NERA study concludes RFS program is broken and a threat to consumers
WASHINGTON, March 20, 2013 – The nation’s Renewable Fuel Standard is poised to do serious harm to consumers, the economy, and the nation’s fuel supply system, according to a new study by NERA Economic Consulting, API Downstream Group Director Bob Greco told reporters in a briefing this morning:
“The Renewable Fuel Standard program is irretrievably broken. That’s the conclusion of a study we commissioned from NERA Economic Consulting, an internationally respected economic analysis firm. The study…found that, by 2015, the economic consequences of continued implementation of RFS would be severe, including:
- an almost $800 billion decrease in U.S. GDP;
- a $580 billion decrease in take-home pay for American workers;
- a 300 percent increase in the cost of manufacturing diesel, and a 30 percent rise in the cost of making gasoline, which could result in rationing and other disruptions in the transportation sector; and
- the unintended consequence of encouraging export of refined products to comply with the law.
Any one of these outcomes is a crisis; taken in total they will cause significant economic harm to America’s economy and consumers, according to NERA.
“The unrealistic volume projections and the law’s requirement that refiners purchase Renewable Identification Number credits to comply with the mandated, yet increasingly unattainable renewable fuel volume requirements may have caused the published price of RINs to increase by 1,400 percent, this year. It’s only March. This could affect consumers. Rising RIN costs have increased refiner costs: for every dollar spent per gallon on the RINs market, the cost of making E10 gasoline rises 10 cents. The rising costs of RINs are putting pressure on refineries, and – consequently – could put upward pressure on fuel prices.
“Ethanol and other renewable fuels have an important role to play in increasing America’s energy security, and are an important piece of our transportation fuel mix. But the federal RFS mandate is ill-conceived and continues to be inflexible.
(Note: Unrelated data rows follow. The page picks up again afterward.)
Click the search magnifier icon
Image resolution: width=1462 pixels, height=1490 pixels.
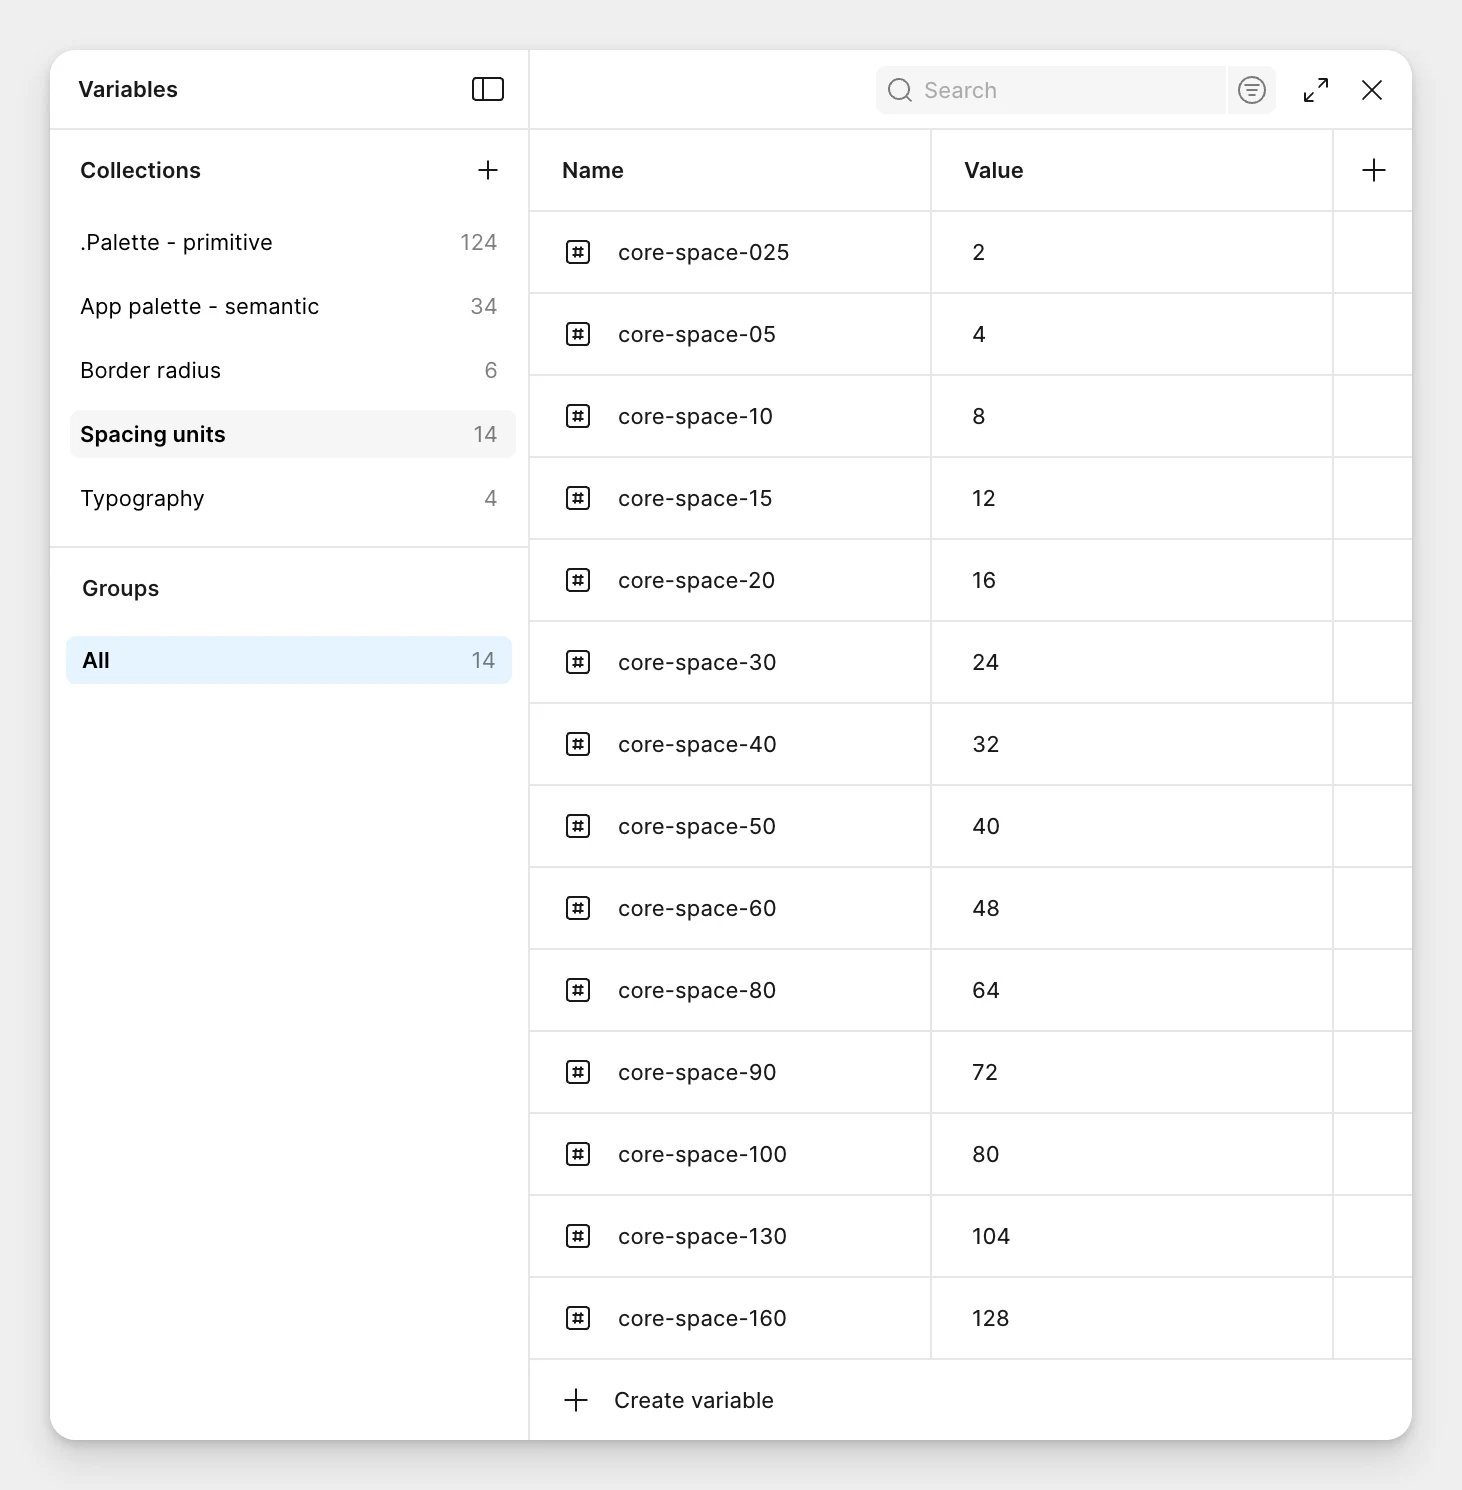pyautogui.click(x=899, y=90)
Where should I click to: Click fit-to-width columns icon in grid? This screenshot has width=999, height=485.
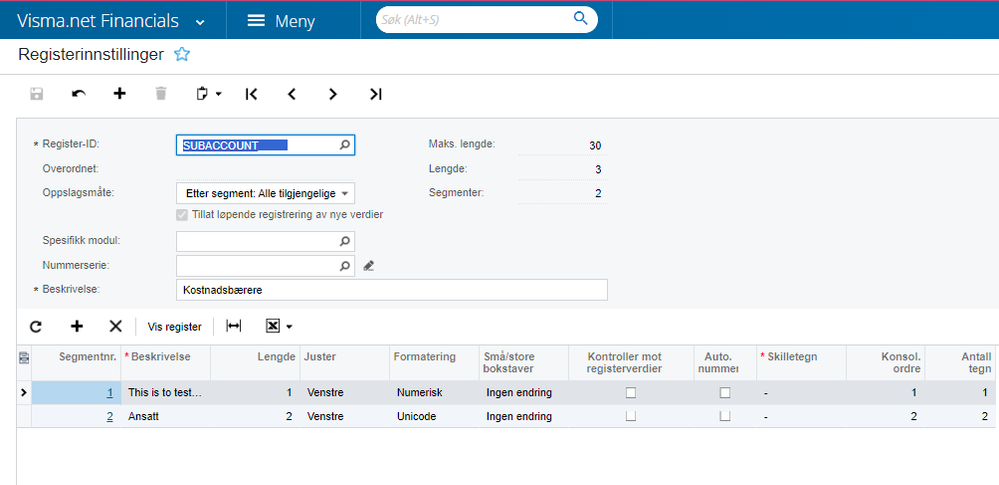coord(233,326)
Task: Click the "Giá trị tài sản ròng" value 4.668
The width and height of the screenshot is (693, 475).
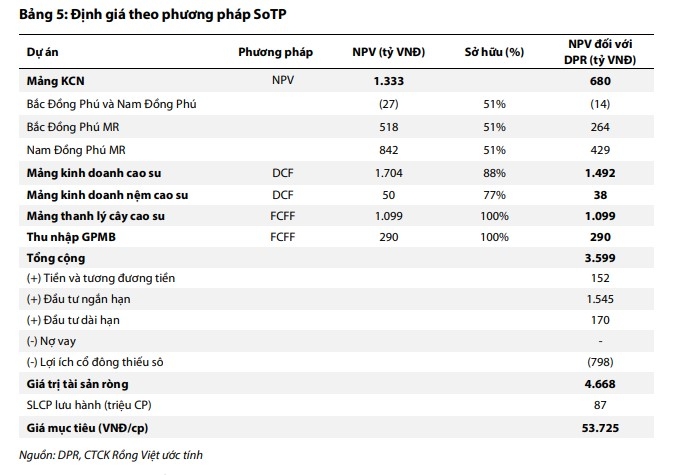Action: [599, 384]
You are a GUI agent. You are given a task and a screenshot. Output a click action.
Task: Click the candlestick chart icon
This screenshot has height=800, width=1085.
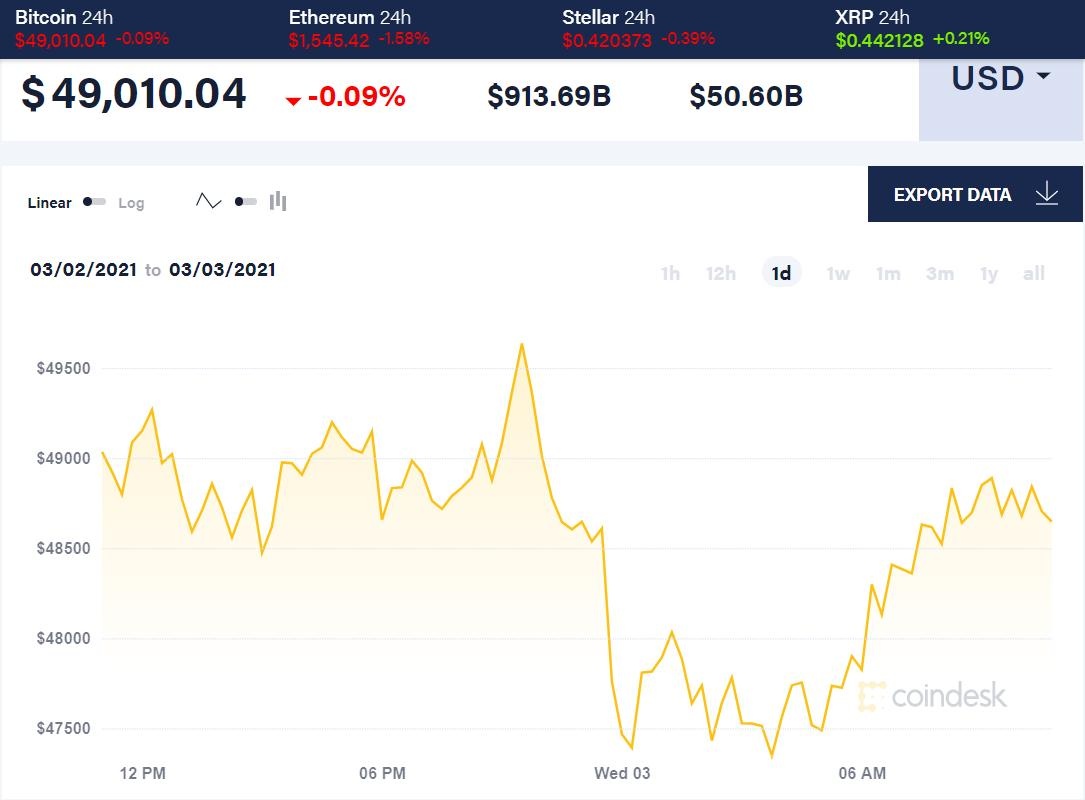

As a result, NERA projects that it will cause real-world damage if Congress and the administration don’t act immediately.”
API is a national trade association that represents all segments of America’s technology-driven oil and natural gas industry. Its more than 550 members – including large integrated companies, exploration and production, refining, marketing, pipeline, and marine businesses, and service and supply firms – provide most of the nation’s energy. The industry also supports 9.2 million U.S. jobs and 7.7 percent of the U.S. economy, delivers $85 million a day in revenue to our government, and, since 2000, has invested over $2 trillion in U.S. capital projects to advance all forms of energy, including alternatives.